I’ve already written about The Day of Darkness that took me from Santiago, Chile, to Mendoza, Argentina, so I won’t bore you with more moaning on the matter. To recap very, very, briefly: the pass between the two countries was closed for the foreseeable future so I bought a mega-expensive flight ticket, the plane almost crashed, and in the evening my iPhone was stolen just as I was about to relax with a nice piece of meat and a glass of wine. I’ve actually got used to not having my phone by now, though every time I see someone get theirs out (and everyone has one, everywhere), or I see the previously happy ‘free WIFI’ sign in a restaurant or café, my heart breaks a little. Oh, and there’s a worse day coming up, but more on that next week.
The next day was a day of feeling sorry for myself: I booked a massage (you know something is wrong when the masseuse tells you you’re really tense, two months into your sabbatical) and a pedicure (I felt much better once my feet were soft as a baby’s bottom and my toes were pretty in pink), I had a Starbucks coffee and went to see Man of Steel at the cinema (dubbed in Spanish, and I understood it all!), and I ended the night with a barbecue and some lovely red wine at the hostel. We also had some Fernet, a popular drink in Argentina which I would rather avoid in future – it’s herbal, quite medicinal, and served with coke, which I also don’t like. Ah but I’m getting grumpy again.
My third day in Mendoza, I had booked onto a full-day ‘bikes and wine’ tour, and was joined by a lovely couple from New Zealand. We drove to the village of Maipú where we were given our bikes and another very inaccurate map along with a thorough description of each of the places we could choose to visit. We started at the Bodega Viña del Cerno, a boutique winery where we shared a tasting of four red wines: a Merlot, a Syrah, a Cabernet Sauvignon, and a Malbec. By this time, we were already hungry – the pick-up had been an hour later than scheduled, in the usual style of laid-back South America – and we headed to Mevi, the perfect lunch spot with stunning views across the vineyards and olive orchards towards the two highest mountains in South America. We had the pasta lunch deal with another glass of red wine each. Next, to Bodega Familia di Tommasi, an old winery from 1869, where we had a ‘proper’ tasting with an education on the different aromas. (My perfumer’s nose proved quite successful in identifying the different scents.) We tasted a white Torrentés, a young Malbec, a Cabernet Sauvignon, and finally a sweet wine. We also met what turned out to be a brother and sister from London, who joined us for the rest of the afternoon.

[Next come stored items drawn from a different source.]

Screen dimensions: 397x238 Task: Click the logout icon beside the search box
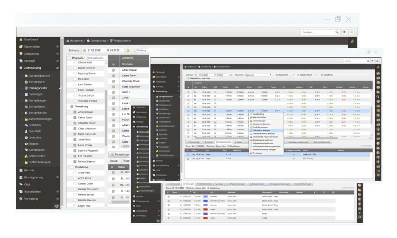pos(343,32)
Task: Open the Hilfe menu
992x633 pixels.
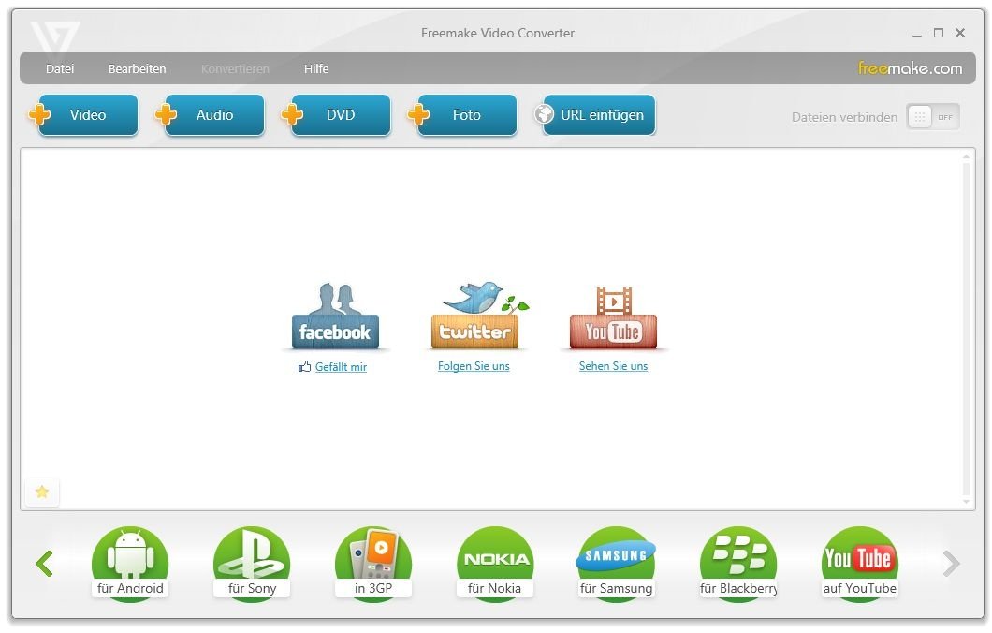Action: 316,68
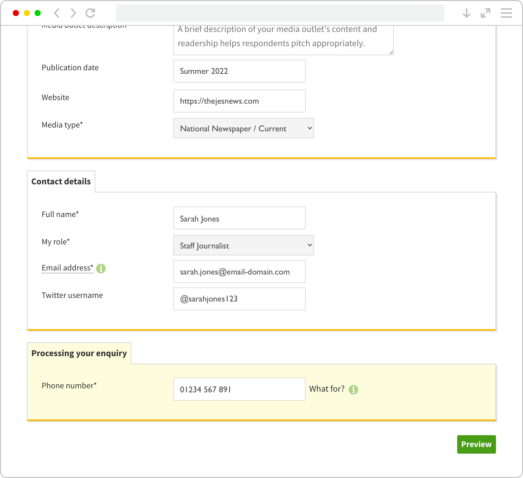Click the Preview button
The image size is (523, 478).
click(476, 444)
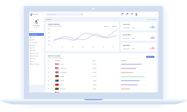Click the Cell Power logo icon
Screen dimensions: 187x112
tap(31, 14)
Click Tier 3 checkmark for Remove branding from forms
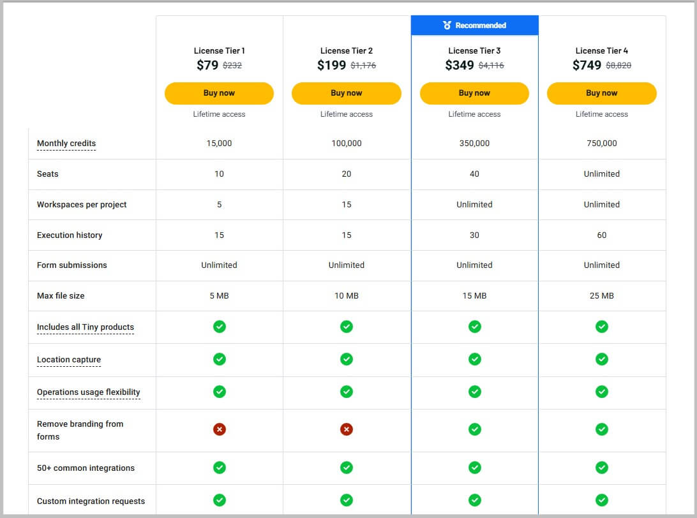Viewport: 697px width, 518px height. click(474, 429)
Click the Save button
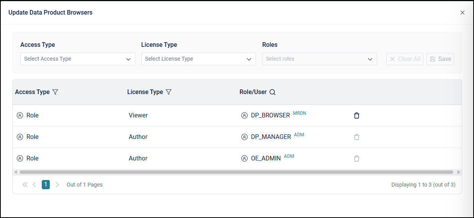The image size is (474, 218). click(x=440, y=59)
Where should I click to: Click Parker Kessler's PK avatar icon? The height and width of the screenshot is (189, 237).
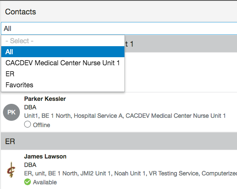[x=11, y=112]
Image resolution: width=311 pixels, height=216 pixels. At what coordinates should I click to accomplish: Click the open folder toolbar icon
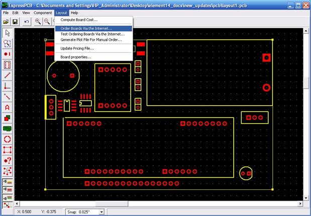point(6,22)
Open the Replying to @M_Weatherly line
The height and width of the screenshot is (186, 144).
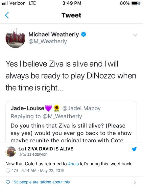tap(46, 116)
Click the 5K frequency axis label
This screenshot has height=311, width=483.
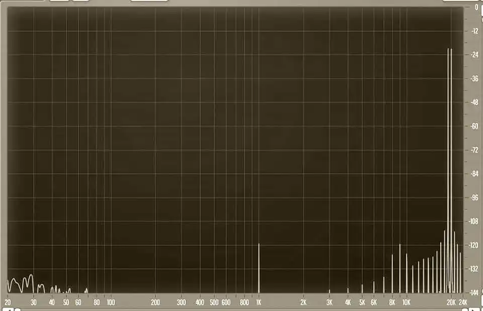[362, 302]
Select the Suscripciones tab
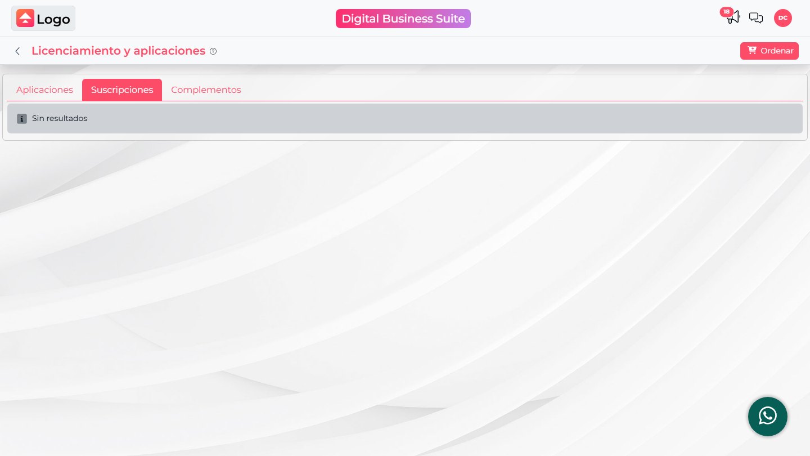The image size is (810, 456). click(x=122, y=90)
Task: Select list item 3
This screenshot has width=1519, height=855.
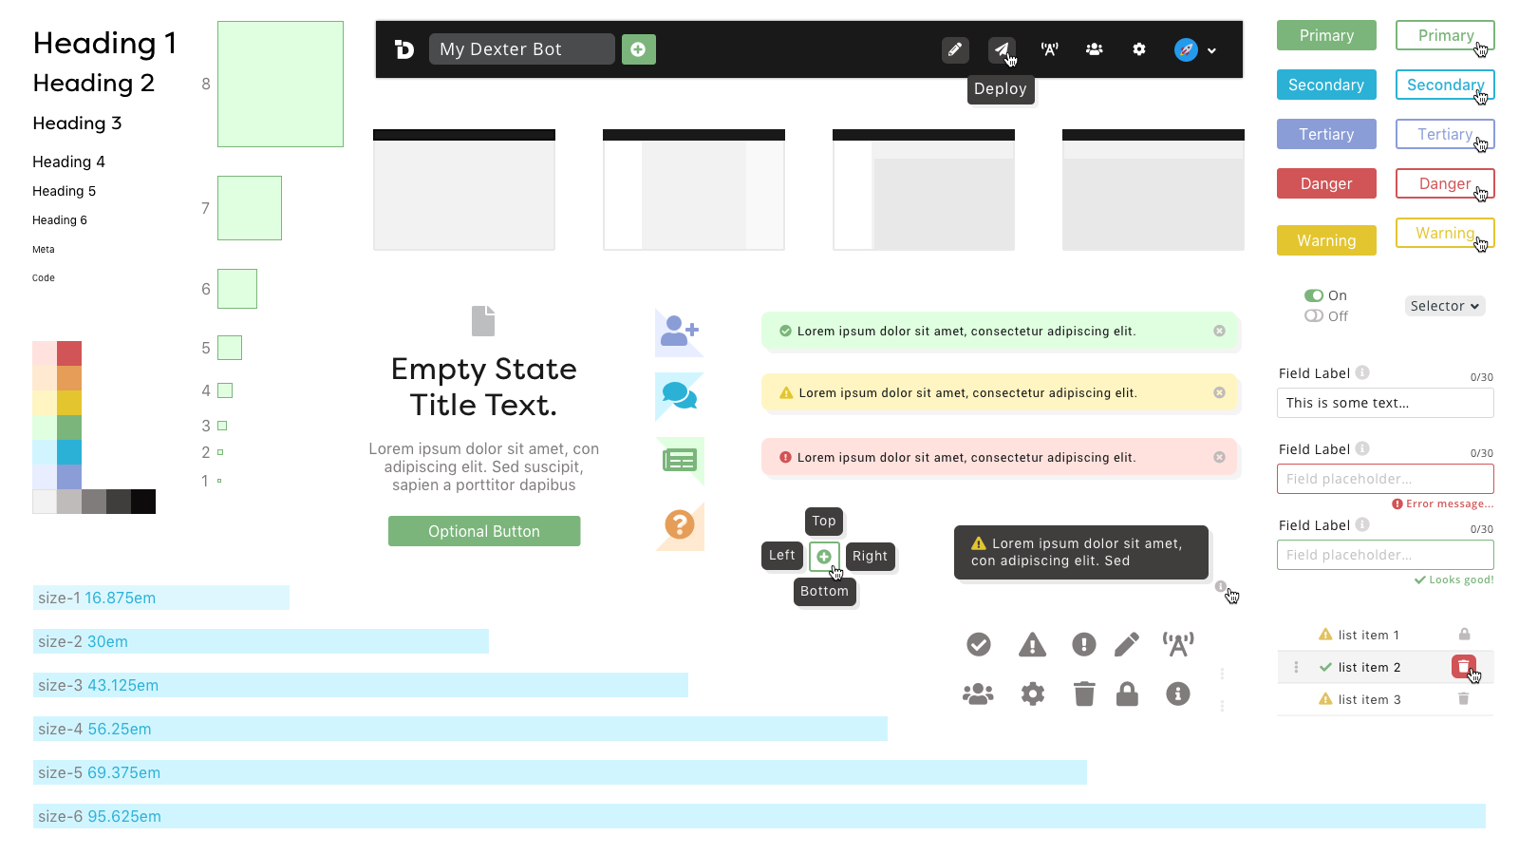Action: click(x=1385, y=699)
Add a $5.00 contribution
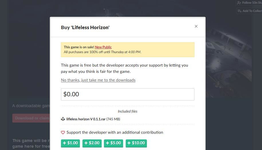 pos(113,143)
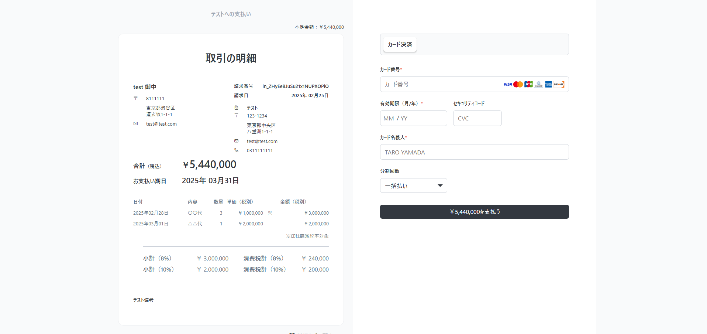The width and height of the screenshot is (707, 334).
Task: Click the TARO YAMADA cardholder name field
Action: [474, 152]
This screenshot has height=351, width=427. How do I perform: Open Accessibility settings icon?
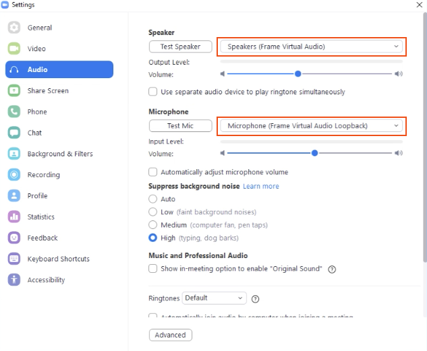click(14, 280)
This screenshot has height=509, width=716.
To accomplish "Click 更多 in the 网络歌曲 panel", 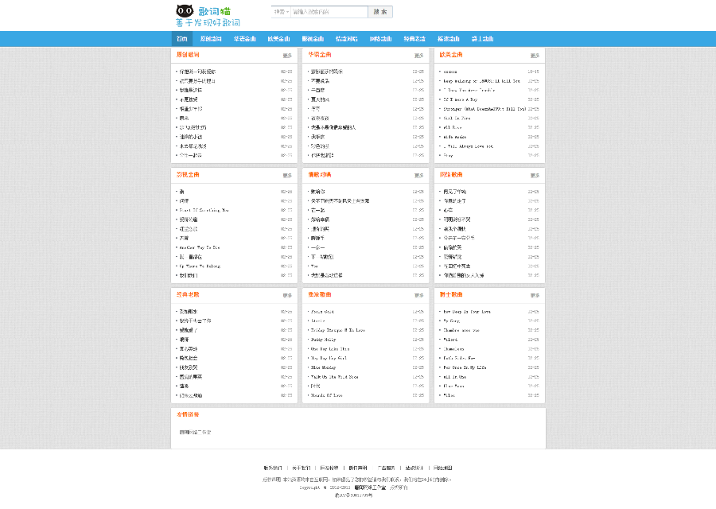I will 535,175.
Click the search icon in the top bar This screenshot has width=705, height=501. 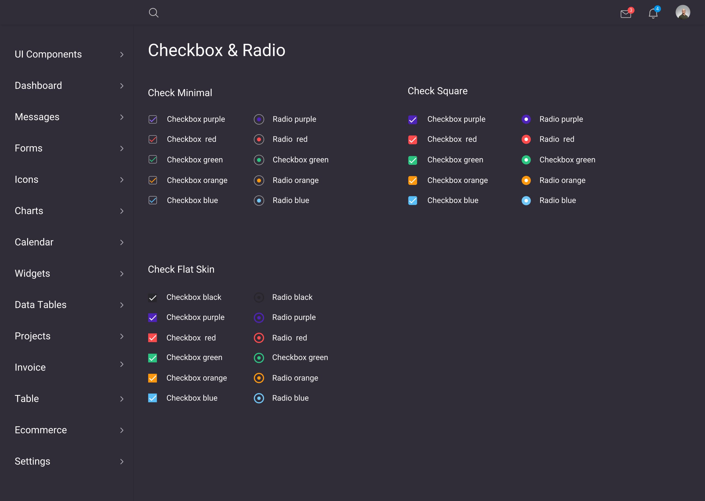[x=154, y=12]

The girls drove the group on to the chocolate tasting next, at Entre Olivos, where in fact we first tasted different olive oils and vinegars, then various flavours of jam, and finally two liqueurs of our choice (in my case, dark chocolate and dulce de leche with banana, YUM; the medical student/doctor siblings from London went for Absinth), with a teeny bit of chocolate. After that, we headed to the Swiss-run Tierra de Lobo, which for some reason we had thought was an organic winery but which turned out instead to have spirits and liqueurs. I went for dulce de leche again, YUM AGAIN, and caramel, EVEN MORE YUM. Our final stop of the day was the beer garden, where we shared a white, a red, and a black beer.
We had been told that the tourist police would be manning the wine tasting route and, as the day progressed, we found that we had a personal escort, an officer on a motorbike who got closer and closer the more we tasted. But we didn’t get drunk at all – we really didn’t have that much, and all the tasting was interspersed with long-distance cycling and a pasta lunch. The plan for the evening was for us all to meet up to go out, but something went wrong in the email exchange so the siblings from London were forever lost to us, and in the end I had a quiet dinner with the Kiwi couple and an early night. (This is where my worst-ever dorm experience comes into the picture.) The next morning, I had an early bus to Córdoba, where the weather promised to be warm and sunny. I was not particularly impressed by my first Argentinian bus experience – it was far more expensive than all my previous journeys, with a much lower standard, while the men who put our bags onto the bus demanded a “collaboration” for their efforts. I’ll admit that my iPhone loss had left me a little wounded, which may have coloured my experiences in the following days. In Córdoba, though, I was welcomed by not one but two lots of bird poo on my head; this did not help me on my road to recovery.